Lateral Decubitus Position vs. Anterolateral in Bipolar Hemiarthroplasty After Femoral Neck Fracture .
Direct anterior in lateral decubitus position versus anterolateral approach in bipolar hemiarthroplasty after femoral neck fracture: a randomized controlled trial.
Eur J Orthop Surg Traumatol. 2025 01-Nov:. 10.1007/s00590-025-04566-0Study Summary
44 patients with displaced femoral neck fractures were randomized to undergo bipolar hemiarthroplasty via the direct anterior approach (DAA) in the lateral decubitus position or the anterolateral approach (ALA). In total, 18 patients in each group were included in the 18-week analysis. The primary outcome of interest was postoperative Harris Hip Score (HHS) at 2, 6, and 18 weeks.
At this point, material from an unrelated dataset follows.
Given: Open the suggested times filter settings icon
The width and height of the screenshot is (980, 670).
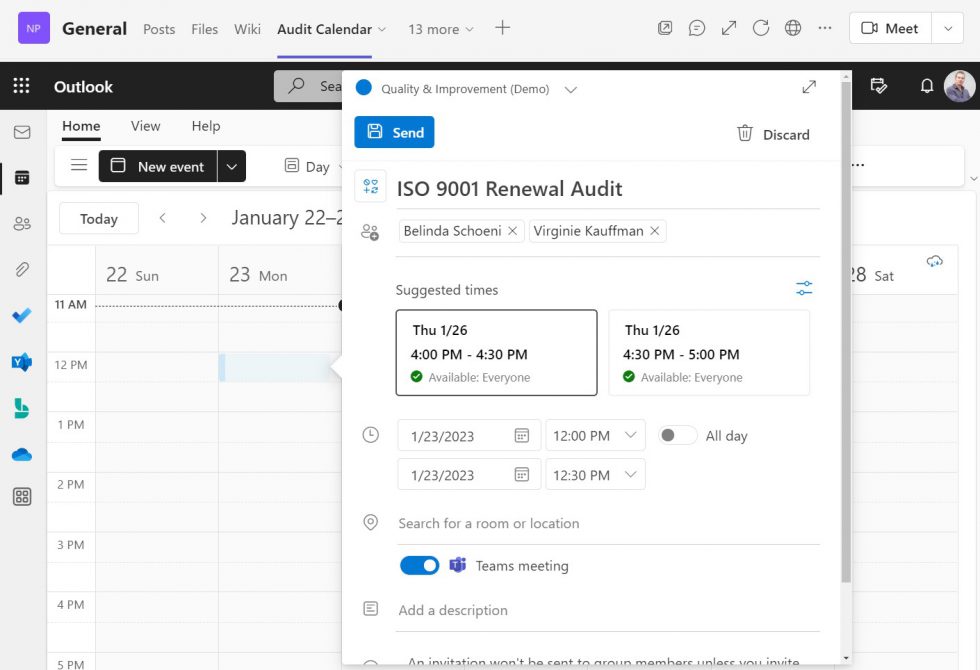Looking at the screenshot, I should pyautogui.click(x=804, y=287).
Secondary outcomes included 24-hour postoperative visual analogue scale (VAS) pain scores, operative time, intraoperative blood loss, leg length discrepancy (LLD), length of hospital stay, and perioperative complications. Overall, the results of the study revealed that the DAA group achieved significantly higher early HHS scores at all measured time points compared with the ALA group. Additionally, the DAA group experienced lower early postoperative pain, shorter operative times, and reduced blood loss. No significant differences were observed in leg length discrepancy or hospital stay duration. These findings support the DAA in the lateral decubitus position as the best approach for early functional recovery in elderly patients undergoing bipolar hemiarthroplasty.